No matter what statistical model you’re running, you need to go through the same 13 steps. The order and the specifics of how you do each step will differ depending on the data and the type of model you use.
These 13 steps are in 3 major parts. Most people think of only Part 3 as modeling. However, if you do all 3 parts, and think of them all as part of the analysis, the modeling process will be faster, easier, and make more sense.
Part 1: Define and Design
In the first 4 steps, the object is clarity. You want to make everything as clear as possible to yourself. The more clear things are at this point, the smoother everything will be.
1. Write out research questions in theoretical and operational terms
A lot of times, when researchers are confused about the right statistical method to use, the real problem is they haven’t defined their research questions. They have a general idea of the relationship they want to test, but it’s a bit vague. You need to be very specific.
For each research question, write it down in both theoretical and operational terms.
2. Design the study or define the design
Depending on whether you are collecting your own data or doing secondary data analysis, you need a clear idea of the design. Design issues are about randomization and sampling:
• Nested and Crossed Factors
• Potential confounders and control variables
• Longitudinal or repeated measurements on a study unit
• Sampling: simple random sample or stratification or clustering
3. Choose the variables for answering research questions and determine their level of measurement
Every model has to take into account both the design and the level of measurement of the variables.
Level of measurement, remember, is whether a variable is nominal, ordinal, or interval. Within interval, you also need to know if variables are discrete counts or continuous.
It’s absolutely vital that you know the level of measurement of each response and predictor variable, because they determine both the type of information you can get from your model and the family of models that is appropriate.
4. Write an analysis plan
Write your best guess for the statistical method that will answer the research question, taking into account the design and the type of data.
It does not have to be final at this point—it just needs to be a reasonable approximation.
5. Calculate sample size estimations
This is the point at which you should calculate your sample sizes–before you collect data and after you have an analysis plan. You need to know which statistical tests you will use as a basis for the estimates.
And there really is no point in running post-hoc power analyses–it doesn’t tell you anything.
Part 2: Prepare and explore
6. Collect, code, enter, and clean data
The parts that are most directly applicable to modeling are entering data and creating new variables.

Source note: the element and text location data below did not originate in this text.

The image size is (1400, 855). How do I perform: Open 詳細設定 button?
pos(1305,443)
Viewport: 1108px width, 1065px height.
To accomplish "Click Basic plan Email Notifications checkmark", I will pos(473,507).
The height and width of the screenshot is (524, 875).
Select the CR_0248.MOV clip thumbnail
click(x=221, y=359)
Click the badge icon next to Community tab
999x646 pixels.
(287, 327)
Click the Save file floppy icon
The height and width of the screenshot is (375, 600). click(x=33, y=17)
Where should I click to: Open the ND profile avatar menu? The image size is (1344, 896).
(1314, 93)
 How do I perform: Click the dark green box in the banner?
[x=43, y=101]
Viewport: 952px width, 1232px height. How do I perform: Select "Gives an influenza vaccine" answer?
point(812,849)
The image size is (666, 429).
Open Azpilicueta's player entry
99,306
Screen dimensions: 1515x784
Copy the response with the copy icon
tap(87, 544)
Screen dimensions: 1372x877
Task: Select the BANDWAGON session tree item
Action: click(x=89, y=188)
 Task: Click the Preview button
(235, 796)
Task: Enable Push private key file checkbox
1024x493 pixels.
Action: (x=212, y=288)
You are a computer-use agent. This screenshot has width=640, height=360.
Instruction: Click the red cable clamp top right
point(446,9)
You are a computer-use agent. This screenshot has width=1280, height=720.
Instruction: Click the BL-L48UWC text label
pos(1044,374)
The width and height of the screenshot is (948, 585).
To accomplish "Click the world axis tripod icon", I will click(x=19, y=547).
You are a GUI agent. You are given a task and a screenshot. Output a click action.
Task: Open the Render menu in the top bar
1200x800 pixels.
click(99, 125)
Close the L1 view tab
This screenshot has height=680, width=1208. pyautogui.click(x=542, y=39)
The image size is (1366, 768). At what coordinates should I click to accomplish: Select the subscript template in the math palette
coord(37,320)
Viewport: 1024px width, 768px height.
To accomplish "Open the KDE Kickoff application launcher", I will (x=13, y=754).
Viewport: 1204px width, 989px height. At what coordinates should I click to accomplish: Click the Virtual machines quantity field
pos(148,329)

For data entry, the analysis plan you wrote will determine how to enter variables. For example, if you will be doing a linear mixed model, you will want the data in long format.
7. Create new variables
This step may take longer than you think–it can be quite time consuming. It’s pretty rare for every variable you’ll need for analysis to be collected in exactly the right form. Create indices, categorize, reverse code, whatever you need to do to get variables in their final form, including running principal components or factor analysis.
8. Run Univariate and Bivariate Statistics
You need to know what you’re working with. Check the distributions of the variables you intend to use, as well as bivariate relationships among all variables that might go into the model.
You may find something here that leads you back to step 7 or even step 4. You might have to do some data manipulation or deal with missing data.
More commonly, it will alert you to issues that will become clear in later steps. The earlier you are aware of issues, the better you can deal with them. But even if you don’t discover the issue until later, it won’t throw you for a loop if you have a good understanding of your variables.
9. Run an initial model
Once you know what you’re working with, run the model listed in your analysis plan. In all likelihood, this will not be the final model.
But it should be in the right family of models for the types of variables, the design, and to answer the research questions. You need to have this model to have something to explore and refine.
Part 3: Refine the model
10. Refine predictors and check model fit
If you are doing a truly exploratory analysis, or if the point of the model is pure prediction, you can use some sort of stepwise approach to determine the best predictors.
If the analysis is to test hypotheses or answer theoretical research questions, this part will be more about refinement. You can
• Test, and possibly drop, interactions and quadratic or explore other types of non-linearity
• Drop nonsignificant control variables
• Do hierarchical modeling to see the effects of predictors added alone or in blocks.
• Check for overdispersion
• Test the best specification of random effects
11. Test assumptions
Because you already investigated the right family of models in Part 1, thoroughly investigated your variables in Step 8, and correctly specified your model in Step 10, you should not have big surprises here. Rather, this step will be about confirming, checking, and refining. But what you learn here can send you back to any of those steps for further refinement.
12. Check for and resolve data issues
Steps 11 and 12 are often done together, or perhaps back and forth. This is where you check for data issues that can affect the model, but are not exactly assumptions. These include:
Data issues are about the data, not the model, but occur within the context of the model
• Outliers and influential points
• Missing data
• Truncation and censoring
Once again, data issues don’t appear until you have chosen variables and put them in the model.
13. Interpret Results
Now, finally, interpret the results.
You may not notice data issues or misspecified predictors until you interpret the coefficients. Then you find something like a super high standard error or a coefficient with a sign opposite what you expected, sending you back to previous steps.